The underdog of our universe is rising up: Pluto is a planet again. 

That’s according to NASA’s administrator Jim Bridenstine, who weighed in on the historic debate over whether the small cosmic body deserves planetary status.

Pluto is considered to be a ‘dwarf planet’ – but Bridenstine supports its position as a fully-fledged component of our solar system.

During a FIRST robotics event in Colorado last Friday (August 23), Bridenstein said: 

Just so you know, in my view, Pluto is a planet. You can write that the NASA administrator declared Pluto planet once again. I’m sticking by that, it’s the way I learned it and I’m committed to it.

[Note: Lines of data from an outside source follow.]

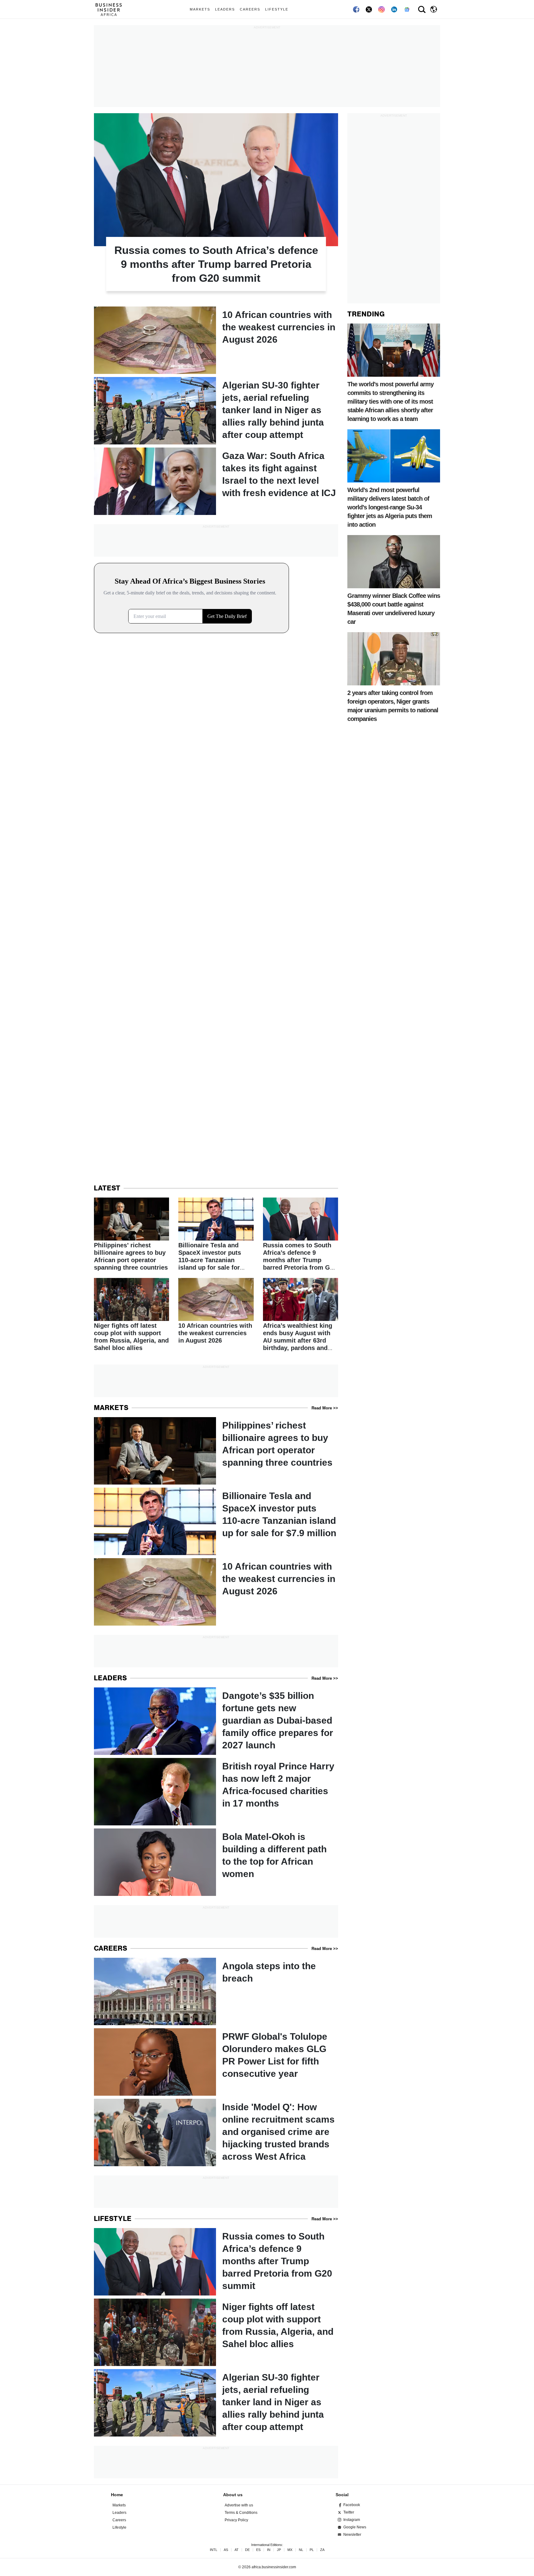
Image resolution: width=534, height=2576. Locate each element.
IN (268, 2550)
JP (279, 2550)
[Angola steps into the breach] (216, 1991)
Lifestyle (276, 9)
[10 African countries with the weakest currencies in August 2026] (216, 340)
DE (247, 2550)
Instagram (351, 2520)
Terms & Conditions (241, 2512)
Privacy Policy (236, 2520)
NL (301, 2550)
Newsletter (352, 2534)
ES (258, 2550)
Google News (354, 2527)
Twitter (348, 2512)
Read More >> (325, 1408)
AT (237, 2550)
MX (289, 2550)
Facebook (351, 2505)
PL (312, 2550)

Meteorologist Cory Reppenhagen of 9News caught the declaration on video, and while it’s clearly made with humour, its roots are deep in astronomical debate.

In 2006, the International Astronomical Union (IAU) took a vote on Pluto and subsequently stripped it of its planetary status.

According to the IAU, ‘planethood’ demands that an object have a nearly round shape, it must orbit the sun and ‘clear its orbital neighbourhood’ – the union decided Pluto didn’t satisfy the criteria, Space.com reports.

Pluto (NASA) 2NASA

The poor runt of our solar system was discovered in 1930 by Clyde Tombaugh. It wasn’t until the 1990s that scientists began to question its position as our ninth planet, and by 2005, when NASA discovered Eris – a distant cosmic object larger than Pluto – pressure grew for a vote.

But the decision wasn’t necessarily a popular one. In April this year, the Philosophical Society of Washington hosted a friendly debate on the topic – and came down in favour of reinstating its status.

One person at the heart of Pluto’s defence is Alan Stern. He was the principal investigator of NASA’s New Horizons mission, which flew by Pluto in 2015. It afforded a glimpse of the planet, full of large mountains and nitrogen-ice plains.

Pluto (NASA)NASA

Stern’s argument is the IAU’s decision was a result of wanting to keep the number of ‘official’ planets at a manageable level.

Space is unfathomably ginormous – I’m sure there’s plenty of room for Pluto to rejoin our solar system ensemble.